World stocks are heading for their fifth straight week of losses
and look set for their worst month in around seven years. The
U.S. S&P500 is a whisker off losing all its gains for the year
amid fears that slowing world growth and trade conflicts will
erode company profits.
BAML data - based on analysis of numbers from Boston-based flows
tracker EPFR Global covering the week to Wednesday - showed that
after weeks of equity selling, 1,742 of 2,767 global stocks had
fallen 20 percent off peaks, putting them into a so-called bear
market.
In emerging markets, the figure was as high as 919 out of 1,150
stocks - 80 percent of the total - while of 1,899 New York
stocks, 1,164 or 61 percent, were in the "bear" bracket.
But emerging equity funds took in $2.6 billion, the highest
inflow in seven months, while Japanese funds received $5.3
billion.
U.S. shares too absorbed $1.8 billion but Europe has posted
outflows in 32 of the past 33 weeks.
BAML said despite big market falls recently and signs of
investor buying interest, it was too soon "to flip from bearish
to bullish".
"Big picture explanation - it's late-cycle and Fed is
tightening. Cyclical explanation - peak positioning, peak
profits, peak policy stimulus = peak prices in 2018," the bank's
analysts added.
But noting that 70 percent of world stocks had been in bear
territory in 2011, they said if the selloff turned out not to be
a harbinger of recession, it could signal an excellent entry
point in the coming weeks or months.
But pain continued to be felt on bond markets with a fifth week
of outflow, losing $7.2 billion.
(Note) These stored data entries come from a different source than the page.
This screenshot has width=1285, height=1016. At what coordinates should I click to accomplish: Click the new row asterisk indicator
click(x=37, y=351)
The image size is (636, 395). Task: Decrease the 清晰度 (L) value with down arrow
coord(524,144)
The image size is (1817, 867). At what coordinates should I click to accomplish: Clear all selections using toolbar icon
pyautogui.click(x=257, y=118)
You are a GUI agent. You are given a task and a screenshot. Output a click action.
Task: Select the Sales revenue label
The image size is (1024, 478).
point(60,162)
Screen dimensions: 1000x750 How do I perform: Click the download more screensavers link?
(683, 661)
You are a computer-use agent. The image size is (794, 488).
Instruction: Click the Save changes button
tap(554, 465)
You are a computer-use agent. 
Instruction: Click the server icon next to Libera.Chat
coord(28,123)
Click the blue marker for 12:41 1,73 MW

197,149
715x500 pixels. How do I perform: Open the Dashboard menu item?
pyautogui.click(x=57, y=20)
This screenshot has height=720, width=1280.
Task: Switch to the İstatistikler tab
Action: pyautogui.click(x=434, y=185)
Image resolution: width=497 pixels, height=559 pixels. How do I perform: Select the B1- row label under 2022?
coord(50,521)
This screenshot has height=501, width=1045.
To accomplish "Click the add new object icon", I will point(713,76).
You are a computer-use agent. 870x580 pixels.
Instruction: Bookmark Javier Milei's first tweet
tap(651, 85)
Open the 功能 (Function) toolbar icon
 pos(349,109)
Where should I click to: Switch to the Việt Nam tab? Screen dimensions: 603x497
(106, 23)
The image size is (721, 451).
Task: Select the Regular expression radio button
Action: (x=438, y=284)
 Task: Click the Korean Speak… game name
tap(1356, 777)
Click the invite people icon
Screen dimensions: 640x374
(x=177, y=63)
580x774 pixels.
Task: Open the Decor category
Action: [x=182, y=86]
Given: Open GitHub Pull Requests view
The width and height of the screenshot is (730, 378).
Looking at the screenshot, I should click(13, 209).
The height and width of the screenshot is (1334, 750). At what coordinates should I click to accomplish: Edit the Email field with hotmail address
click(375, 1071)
Investment-grade as well as
junk debt lost money, shedding $3.1 billion and $2.9 billion
respectively, while emerging bonds saw $1.1 billion outflows.
BAML noted that the annualised near-10 percent loss on U.S.
Treasuries and 4 percent on investment grade bonds would be the
third-largest since 1970.
(Reporting by Sujata Rao; editing by Marc Jones and David Stamp)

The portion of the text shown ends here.